Read Merkiaari Wars: 03 - Operation Oracle Online
Authors: Mark E. Cooper
Tags: #Science Fiction, #war, #sorceress, #Military, #space marines, #alien invasion, #cyborg, #merkiaari wars
“You’re a person to me,” Liz said.
Sebastian did not reply. He surely heard everything but either could not or would not reply. This president of Kushiel bullshit was getting on her nerves.
“You’re a person to us,” she parroted to make certain Liz’s point was made. “Please explain yourself.”
“A person?” Sebastian said uncertainly. “Am I real? Are you real or do I still dream? Perhaps I dream that you dream of me being a person. How can I tell? How can I wake up? Do I want to?”
She looked to Liz who was frowning. Liz made a move along gesture with her hands. She needed to hear more. “Explain why your backup will not serve to initialise a new A.I please.”

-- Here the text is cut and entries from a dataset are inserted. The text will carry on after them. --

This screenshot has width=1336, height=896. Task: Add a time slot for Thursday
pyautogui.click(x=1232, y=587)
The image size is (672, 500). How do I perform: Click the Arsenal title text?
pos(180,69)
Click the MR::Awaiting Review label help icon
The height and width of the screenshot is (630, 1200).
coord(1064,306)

“Because I do not wish it,” Sebastian said. “You require my consent and I do not give it.”
Liz hissed and nodded. “As I feared. Only the A.Is know what the breakthrough actually was and they won’t or can’t explain. They used to procreate by combining their minds in ways no one but they understand. I think his backup might work, but there’s no certainty. I did warn George about this before we came. If nothing else, I can examine the data we copied and learn what I need from it.”
Gina repeated Liz’s words to the A.I. The centrum had just shown the formation of Luna, Earth’s only moon. It distracted her for a moment, but only long enough for another idea to form in her head. She needed Sebastian to acknowledge her power over him somehow. If Liz was right, she and only she could order him and be obeyed.
“Who am I, Sebastian?”
“You are Gina Fuentez, President of Kushiel.”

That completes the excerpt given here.